“It is a mark of respect to fire that the pot sits on top of it without complaining; it is with the same regard that fire does not set the pot ablaze, but only cooks its content.” – Nigerian proverb
Growing up I got the impression that peer-pressure was a generational disease for teenagers. And that after successfully going through that phase without falling, one would be able to resist pressure from one’s peers and live a life according to one’s own understanding. How wrong I was. E. E. Cummings was so right when he argued that “to be nobody but yourself – in a world which is doing its best, night and day, to make you everybody else – means to fight the hardest battle which any human being can fight”.
Peer-pressure never ceases. And it gets worse as one gets older. The responsibility of being responsible means that one is forced to conform to all manner of norms in order for one to be accepted in a certain light. In adulthood, in addition to one’s peers pushing for compliance, the general society in its bid to protect its culture expects the adult to behave in prescribed ways. And this is so ingrained in us that dissenting voices are quick to be punished by an unthinking majority. It does not matter that each of us must cross the river of life at different points. It does not matter what adverse effect those norms have on the individual; one simply has to conform in order to be accepted.
The shared sense of belongingness makes it extremely difficult for one to go rogue. From prescribed attitudes at work, to demanded characterisation of the individual by religion to the drama of friendships and networking, adults are constantly being bullied by their peers to fall in line. Nobody talks about falling out of line because the loss of privileges and opportunities that comes with not subscribing to the prescribed attitude is too great for too many individuals to even think of expressing their contempt for some of the things they have to do on a daily basis. Whether out of spite or a hatred for our own cowardice, the unthinking mob generally hate individuals who are brave enough to break with tradition and become themselves.
Humans have always been cruel to one-another – but shared norms provide a uniquely powerful set of tools for them to propagate their cruelty to those they cannot stand. Let us remember that bullies generally want others to behave according to their prescribed rules. Anyone who does differently is seen as a threat and must be whipped into line. How does that translate in everyday life?
Very often, when individuals strive to be different their peers talk about them like they have been diseased with a plague. They cut them off from certain circles, deny them previously held privileges, and generally discriminate against them. Interestingly, because this happens unconsciously, many people would not count themselves as bullies. They would admit they discriminate – but ask how many of them support dissenting voices and you will be surprised at the scantiness of the numbers.

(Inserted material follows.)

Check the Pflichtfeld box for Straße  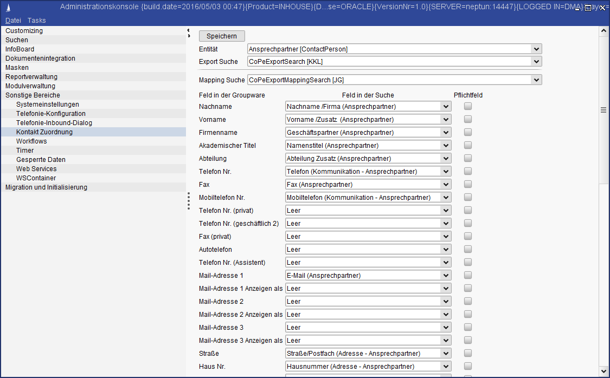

It is great for people to fall in line. It makes for easy management and governance. In the Industrial Era, such attitudes were the best. The mechanisation of everything also inspired communities to demand people to behave in particular ways. But in our era, when creativity has become the essence of management and business, inspiring individuals to fall in line is more like destroying the fabric that brings about synergy. People who see, think or act differently are not necessarily dangerous individuals. They just have rough edges just as the porcupine has a coat of sharp spines or quills that protects them against predators. There is, however, plenty of evidence that shows their different perspective helps the rest of us to be more open-minded about issues, and subsequently creative with solutions.
Many of us do not see ourselves as bullies, but we are. And it is about time we understood that individuals who dare to be different – not in an unethical way, but in a manner to bring out their individuality – do not do so to spite the majority. More often, it is the result of an awareness of their uniqueness. Humans were created with freewill. That means we are to seek, to ask and to knock on doors to find ourselves and our essence. We are not robots, who have to swallow everything fed to us like programmed apps. Our humanness lies in seeking, in asking and knocking on doors. Without that we cannot find our uniqueness, and without our individuality we cannot harness the synergy of our coming together.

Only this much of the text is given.